EXERCICES
**a.** Pouvez-vous recopier sans rien changer le passage de l'entretien qui va de « Je condamne énergiquement » jusqu'à « votre première collaboration. » ?
**b.** Comment résumeriez-vous l'entretien en deux phrases ?

TEXTE FOURNI
En dehors d’être actrice de cinéma vous êtes aussi actrice de théâtre..
Mes premiers pas sur scène c’est au théâtre, pour moi le cinéma et le théâtre vont de paire, je me sens à l’aise dans les deux domaines même si je suis plus vue au cinéma.
Dans le film vous devez gérer le foyer et le boulot, assurer l’équilibre. Ça correspond à l’image que vous vous faites de la femme ? Quel regard vous portez sur la place de la femme dans la société actuelle ?
Il est vrai que je suis féministe. J’ai grandi en sachant que la femme est la ceinture qui tient le pantalon de l’homme, du coup la femme a une place importante dans la société. Elle a ce pouvoir de maintenir l’équilibre, voilà pourquoi elle doit être appréciée à sa juste valeur. Chaque mouvement connait des couacs, avec les nouvelles technologies certaines femmes confondent beaucoup de choses. Certaines mettent l’accent sur la forme en ignorant le fond. Tout part de la base nous devons sauver la jeune génération qui sombre dans un suivisme moutonnier. Plusieurs jeunes filles bafouent les valeurs, pourtant elles devraient associer l’utile à l’agréable. Nous ne sommes pas en compétition avec les hommes mais nous sommes des êtres humains au même titre que ces derniers. Et pour cela nous avons le droit de nous affirmer et être appréciées à notre juste valeur.
Dans « Point de vue », « Neighbour » et « Innocent(e) » vous êtes toujours du côté de la justice, de la loi, de l’amour, vous choisissez uniquement ce genre de rôle ou ce n’est que ça qui vient ?
Je ne sais pas s’il s’agit de coïncidence mais ce que je sais c’est que ce n’est pas prémédité encore que ce n’est pas loin de ma réalité.
Quel est le regard que vous portez sur les violences conjugales ?
Je condamne énergiquement toute violence encore plus les violences conjugales. J’ai pour habitude de dire l’amour ne fait pas mal. Il est donc inadmissible que deux personnes supposées s’aimer se fassent du mal. Rien ne justifie un acte violent et ce que l’on oublie est que la violence n’est pas seulement physique et que les répercussions ne sont pas seulement conjugales.
S’il fallait retourner innocent(e) aujourd’hui qu’est-ce que vous améliorerez dans votre jeu ?
S’il fallait retourner innocente j’améliorerai pas mal de choses, maintenant il va falloir que ça arrange le réalisateur (rires)!
Comment était la collaboration avec Frank Léa Malle ? Il faut noter que ce n’est pas votre première collaboration.
Ce n’est pas notre première collaboration et ça reste enrichissant. Franck Thierry s’est toujours comporté en grand frère et le grand frère a toujours le bâton et la carotte. La responsabilité étant plus grande vous convenez avec moi qu’il y avait plus de rigueur et ce n’est pas toujours évident avec les égos, la pression, les problèmes et tout le reste. Dans l’ensemble c’était dur mais ça en valait la peine.
Vous êtes nominée dans trois catégories aux Sotigui Awards, quelle est la réaction de votre entourage ? Est-ce que vous avez déjà reçu des propositions pour de nouveaux projets ?
Étant déjà très réservée de nature, plusieurs personnes ont été surprises de me découvrir en tant que comédienne, de me voir sur Canal+ et nommée par la suite. C’est un mélange d’émotions. Pour les propositions il y en a mais bon on ne s’engage pas pour le fun, il y a des paramètres qui rentrent en jeu. Certaines personnes me croient inaccessible pourtant il n’en est rien, je reste ouverte à toutes propositions même si je suis sélective. Je suis actrice du Cameroun, je suis actrice du monde.

DONNÉES FOURNIES
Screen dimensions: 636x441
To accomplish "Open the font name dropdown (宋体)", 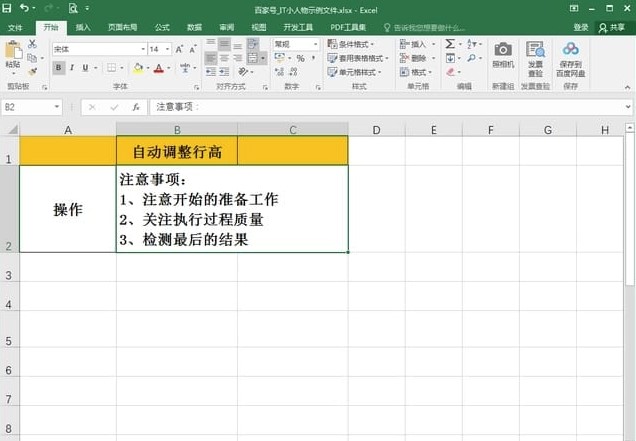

CORRIGÉ
**a.**
Je condamne énergiquement toute violence encore plus les violences conjugales. J’ai pour habitude de dire l’amour ne fait pas mal. Il est donc inadmissible que deux personnes supposées s’aimer se fassent du mal. Rien ne justifie un acte violent et ce que l’on oublie est que la violence n’est pas seulement physique et que les répercussions ne sont pas seulement conjugales.
S’il fallait retourner innocent(e) aujourd’hui qu’est-ce que vous améliorerez dans votre jeu ?
S’il fallait retourner innocente j’améliorerai pas mal de choses, maintenant il va falloir que ça arrange le réalisateur (rires)!
Comment était la collaboration avec Frank Léa Malle ? Il faut noter que ce n’est pas votre première collaboration.

**b.** L'actrice, à l'aise au cinéma comme au théâtre, se dit féministe et estime que la femme maintient l'équilibre de la société. Elle condamne énergiquement les violences conjugales, juge sa collaboration dure mais enrichissante et, nominée dans trois catégories aux Sotigui Awards, reste ouverte aux propositions tout en étant sélective.